**Excerpt provided**.
================================

Upgrading the cryptography in TLS seems as easy as scribbling in “PQ-”.

Key exchange

Of course, it’s not so simple. There are nine different suites of post-quantum key exchange algorithms still in the running in round three of the NIST Post-Quantum standardization project: Kyber, SABER, NTRU, and Classic McEliece (the “finalists”); and SIKE, BIKE, FrodoKEM, HQC, and NTRU Prime (“alternates”). These schemes have wildly different characteristics. This means that for step one, replacing the key exchange by post-quantum key exchange, we need to understand the differences between these schemes and decide which one fits best in TLS. Because we’re doing ephemeral key exchange, we consider the size of the public key and the ciphertext since they need to be transmitted for every handshake. We also consider the “speed” of the key generation, encapsulation, and decapsulation operations, because these will affect how many servers we will need to handle these connections.

Table 1: Post-Quantum KEMs at security level comparable with AES128. Sizes in bytes.

Scheme	Transmission size (pk+ct)	Speed of operations
Finalists
Kyber512	1,632	Very fast
NTRU-HPS-2048-509	1,398	Very fast
SABER (LightSABER)	1,408	Very fast
Classic McEliece	261,248	Very slow
Alternate candidates
SIKEp434	676	Slow
NTRU Prime (ntrulpr)	1,922	Very fast
NTRU Prime (sntru)	1,891	Fast
BIKE	5,892	Slow
HQC	6,730	Reasonable
FrodoKEM	19,336	Reasonable

Fortunately, once we make this table the landscape for KEMs that are suitable for use in TLS quickly becomes clear. We will have to sacrifice an additional 1,400 - 2,000 bytes, assuming SIKE’s slow runtime is a bigger penalty to the connection establishment (see our previous work here). So we can choose one of the lattice-based finalists (Kyber, SABER or NTRU) and call it a day.¹

Signature schemes

For our post-quantum signature scheme, we can draw a similar table. In TLS, we generally care about the sizes of public keys and signatures. In terms of runtime, we care about signing and verification times, as key generation is only done once for each certificate, offline. The round three candidates for signature schemes are: Dilithium, Falcon, Rainbow (the three finalists), and SPHINCS+, Picnic, and GeMSS.

Table 2: Post-Quantum signature schemes at security level comparable with AES128 (or smallest parameter set). Sizes in bytes.

Scheme	Public key size	Signature size	Speed of operations
Finalists
Dilithium2	1,312	2,420	Very fast
Falcon-512	897	690	Fast if you have the right hardware
Rainbow-I-CZ	103,648	66	Fast
Alternate Candidates
SPHINCS+-128f	32	17,088	Slow
SPHINCS+-128s	32	7,856	Very slow
GeMSS-128	352,188	33	Very slow
Picnic3	35	14,612	Very slow

There are many signatures in a TLS handshake. Aside from the handshake signature that the server creates to authenticate the handshake (with public key in the server certificate), there are signatures on the certificate chain (with public keys for intermediate certificates), as well as OCSP Stapling (1) and Certificate Transparency (2) signatures (without public keys).

================================

**Dataset excerpt**.
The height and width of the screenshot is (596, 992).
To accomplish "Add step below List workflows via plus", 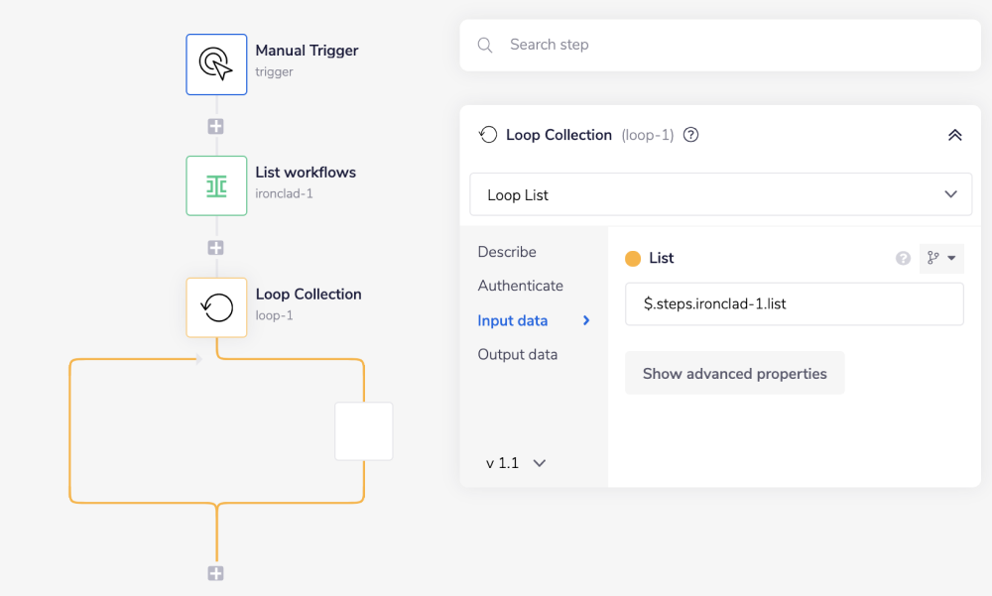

================================

**Task requirements**.
a – In the post-quantum TLS text, which three signature schemes are named as round three finalists?
b – Carry the post-quantum TLS text on from its final sentence.
The material plays no part in what follows.

**Per-task outputs**.
a – Dilithium, Falcon, and Rainbow.

b –
This means that if we used Dilithium for all of these, we require 17KB of public keys and signatures. Falcon is looking very attractive here, only requiring 6KB, but it might not run fast enough on embedded devices that don’t have special hardware to accelerate 64-bit floating point computations in constant time. SPHINCS+, GeMSS, or Rainbow each have significant deployment challenges, so it seems that there is no one-scheme-fits-all solution.

Picking and choosing specific algorithms for particular use cases, such as using a scheme with short signatures for root certificates, OCSP Stapling, and CT might help to alleviate the problems a bit. We might use Rainbow for the CA root, OCSP staples, and CT logs, which would mean we only need 66 bytes for each signature. It is very nice that Rainbow signatures are only very slightly larger than 64-byte ed25519 elliptic curve signatures, and they are significantly smaller than 256-byte RSA-2048 signatures. This gives us a lot of space to absorb the impact of the larger handshake signatures required. For intermediate certificates, where both the public key and the signature are transmitted, we might use Falcon because it’s nice and small, and the client only needs to do signature verification.

Using KEMs for authentication

In the pre-quantum world, key exchange and signature schemes used to be roughly equivalent in terms of work required or bytes transmitted. As we saw in the previous section, this doesn’t hold up in the post-quantum world. This means that this might be a good opportunity to also investigate alternatives to the classic “signed key exchange” model. Deploying significant changes to an existing protocol might be harder than just swapping out primitives, but we might gain better characteristics. We will look at such a proposed redesign for TLS here.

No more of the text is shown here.